Adam: What are key leadership challenges unique to leading an institution as historically significant as Howard?
Wayne: Howard is unique – it doesn’t just speak for the 10,000 students who are here or the 5,000 faculty and staff. Many times, people see Howard University as speaking for the African American body politic and that can sometimes be challenging. What I have come to appreciate is that there is no monolithic black body politic. We are a very diverse group of people representing very diverse backgrounds. As president, people want you to speak to all of those views and want your view to be that of the majority. What I have to do is to remove the barriers so that everyone can have a voice, everyone can do what they need to do and that is a unique challenge in being Howard University’s president that most other presidents may not have to worry about.

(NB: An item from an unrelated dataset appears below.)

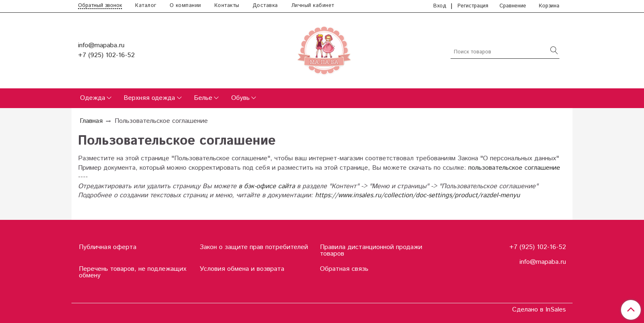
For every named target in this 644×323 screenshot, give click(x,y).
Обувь (240, 98)
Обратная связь (344, 269)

Adam: What has leading an HBCU taught you about leadership that would be applicable to leaders of all organizations?
Wayne: HBCUs in particular are under-resourced and underappreciated. We are responsible for some 20+ percent of all of the bachelor’s degrees awarded to African Americans, and closer to about 30 percent for all degrees in STEM, despite representing only 3 percent of all higher education institutions in this country. The fact that we punch well beyond our weight is something that can be applied to leadership elsewhere. We’re giving everyone an opportunity they might not have had and recognizing that even in a resource-strapped circumstance, if you are dedicated to a mission that’s true and attempts to serve the greater good, there is always going to be a way.